A good (if unfortunately routine) post by Daniel Larison today:
One of the more striking things about the paltry foreign policy debate in the 2016 campaign is that the war in Afghanistan was never mentioned in any of the presidential debates, and scarcely came up at any other time. As I recall, neither candidate said anything substantive about the longest foreign war in our history, and neither of them was ever asked to say anything. That was consistent with the overall neglect of our ongoing involvement in multiple foreign wars. The problem here isn’t just that both major party candidates would have taken conventionally hawkish positions in favor of continuing the war indefinitely, but that they didn’t think they had to take a public position because unending war is now simply our default mode of operation. Our political leaders and our media don’t just consider perpetual war to be tolerable, but for the most part seem to find it so unimportant as to not be worth their time. This is irresponsible neglect on their part, but almost no one notices their negligence because the immediate costs of the war are borne by a small number of Americans.That last sentence I quoted may surprise a lot of people, and offend some. But it seems to me that those people who do bear the immediate costs of the war by serving in the military, are not interested in questioning it, even when the war is being waged by a president and a Congress they profess to hate. It's an article of faith that all our wars are defensive, that our military is fighting to defend our freedoms, and so on. To deny that any given war should not be fought will be denounced angrily as lack of Support for Our Troops. Those who have given their bodies and are ready to give their children's bodies as weapons to the war are just as dedicated to waging war forever as DC elites.

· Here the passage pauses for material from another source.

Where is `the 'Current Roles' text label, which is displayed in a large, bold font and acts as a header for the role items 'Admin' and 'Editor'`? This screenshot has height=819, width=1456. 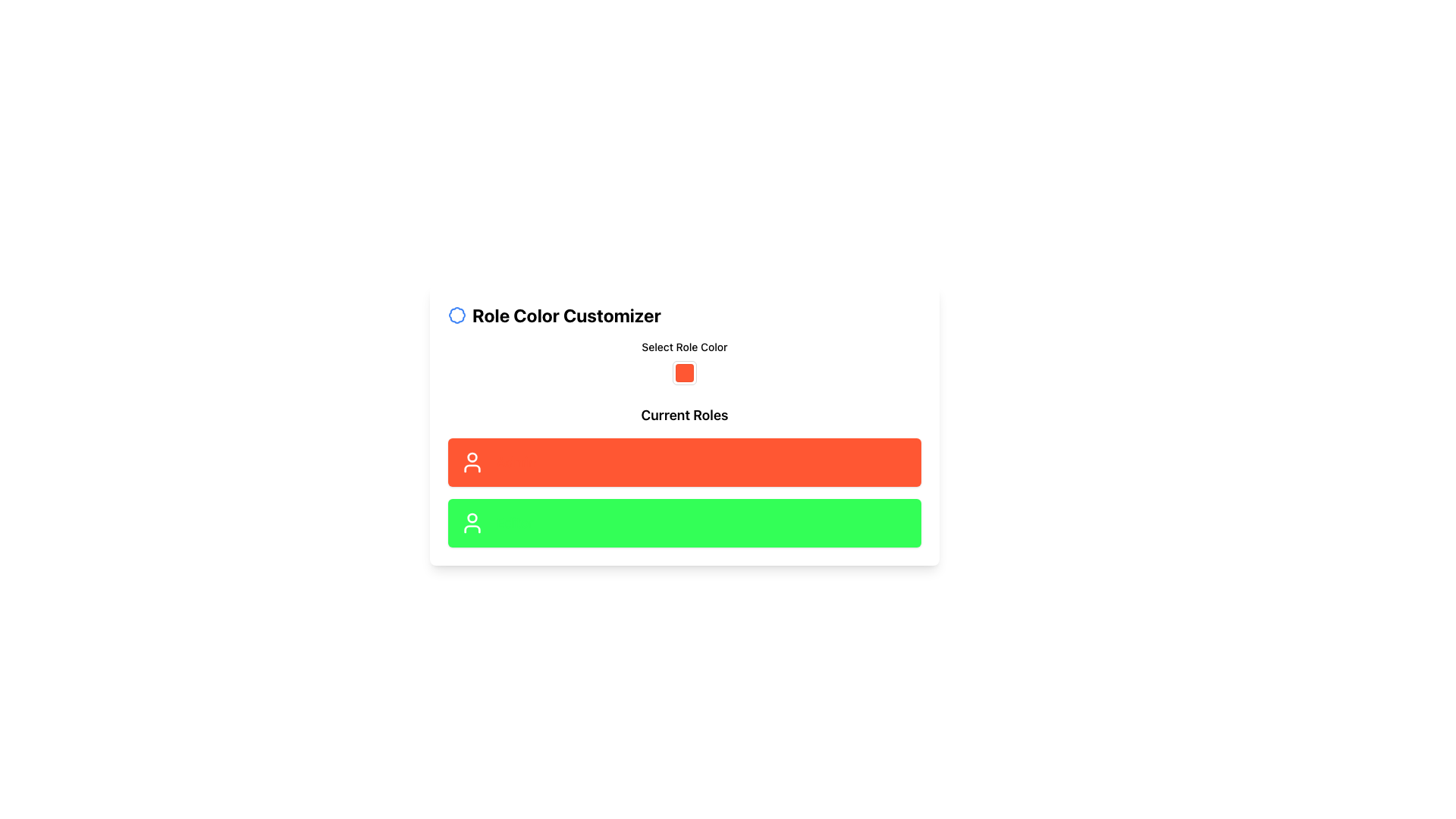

That's an oversimplification, of course, because many veterans do oppose American wars. When I point this out to my militarist friends, they ignore it. I haven't yet been able to get them to say something about the range of views among veterans, no doubt because it complicates their certainty that they, and only they, are Americans and speak for America. Like many on the left, I've been accused of living in a bubble and not talking to those with different views. That's not true for me, and not for many others. The trouble is that those we talk to refuse to listen to different views; when they demand that their views be listened to, they mean that they will talk and others must listen. No other views exist for them. If you want to talk about people who live in bubbles or echo chambers, you're talking about the grassroots Right, Donald Trump's base.